I worked in vendor marketing roles (product marketing, product management, campaigns, etc.) for the first half of my career, before becoming a market researcher. When I started doing technology market research and spending my days talking to corporate IT without any sales motivations, the conversations changed and I learned a few things that really surprised me and I wanted to share them with you.
- Customers do not spend anywhere near as much time thinking about your product as you do. Even customers that use the product on a daily basis spend most of their time thinking about other things – from people issues to process issues to the other 14 tools they use every day. They really appreciate it when you make your product and messages simple so they can get on to the other parts of their job.
- Customers really WANT to give feedback – happy or cranky, mature or brand new. They want to talk about their experiences. Some are very busy and don’t have time, but in general customers love being asked to join customer advisory boards or participate in research projects. There are a few caveats of course:
- They don’t want to jump through a bunch of hoops to get permission – but that’s easy to solve by offering them anonymity for participation.
- They want their feedback to go somewhere and yield real results.
- They want to talk about the products they own not just the new stuff you want to sell them.
- Customers HATE IT when you change the names of the products, or product features, they know. It took them a lot of effort to learn your product, and they don’t like having to relearn everything, or struggle to talk about a product they love because they don’t know the lingo anymore. And just to be clear, this is not a “minor annoyance.” It’s a HUGE negative.
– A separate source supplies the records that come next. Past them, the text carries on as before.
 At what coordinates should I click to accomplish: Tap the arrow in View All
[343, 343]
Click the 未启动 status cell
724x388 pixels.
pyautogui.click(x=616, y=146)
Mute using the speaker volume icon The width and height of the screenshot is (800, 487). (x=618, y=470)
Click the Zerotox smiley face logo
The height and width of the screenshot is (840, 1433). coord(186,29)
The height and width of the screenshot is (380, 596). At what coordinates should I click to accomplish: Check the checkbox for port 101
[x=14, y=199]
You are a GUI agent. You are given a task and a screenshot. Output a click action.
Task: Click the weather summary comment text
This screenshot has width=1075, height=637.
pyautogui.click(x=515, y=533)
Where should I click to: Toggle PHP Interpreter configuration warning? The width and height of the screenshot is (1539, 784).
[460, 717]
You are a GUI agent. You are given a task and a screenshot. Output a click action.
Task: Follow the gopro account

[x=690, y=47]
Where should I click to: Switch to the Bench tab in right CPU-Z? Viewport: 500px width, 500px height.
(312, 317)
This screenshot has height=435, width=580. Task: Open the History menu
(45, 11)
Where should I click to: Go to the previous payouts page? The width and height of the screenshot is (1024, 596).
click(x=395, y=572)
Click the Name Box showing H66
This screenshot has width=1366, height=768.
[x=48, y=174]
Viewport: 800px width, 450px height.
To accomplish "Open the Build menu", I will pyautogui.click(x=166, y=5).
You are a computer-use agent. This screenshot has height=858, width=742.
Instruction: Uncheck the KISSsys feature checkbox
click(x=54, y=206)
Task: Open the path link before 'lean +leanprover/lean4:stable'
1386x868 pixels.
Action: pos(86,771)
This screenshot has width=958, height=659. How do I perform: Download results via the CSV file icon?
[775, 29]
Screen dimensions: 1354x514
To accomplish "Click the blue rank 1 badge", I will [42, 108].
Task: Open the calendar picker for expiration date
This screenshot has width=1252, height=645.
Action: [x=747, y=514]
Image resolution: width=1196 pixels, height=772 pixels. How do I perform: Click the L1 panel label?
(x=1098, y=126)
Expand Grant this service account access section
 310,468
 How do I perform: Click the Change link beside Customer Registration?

- Corporate IT is surprisingly consistent across companies and markets. There are differences of course, but there are also a LOT of similarities. <UPDATE: THIS POINT GENERATED A COUPLE OF QUESTIONS ABOUT WHAT IS DIFFERENT ABOUT CORPORATE IT, INSPIRING THIS POST.>
- Geography: America, Europe, APAC all talk about the same pain, and same benefits of products. There are definitely differences in the way they buy products (channel vs. direct especially) and each region has different competitive dynamics and maturity of processes and technology, but for message testing or evaluating opportunities you don’t need to go far to get a view of the pains experiences by IT around the globe.
- Vertical Industry: If an application is mission-critical, it makes very little difference if it’s financial services or manufacturing. The needs are very similar. Government, education, and non-profit organizations buy differently, but again, the pain is the same.
The discovery that surprised me the most? Realizing that customers actually WANT to give feedback and are willing to take the time to do it. As long as they know their feedback is impacting the company and its products, customers are more than willing to share it.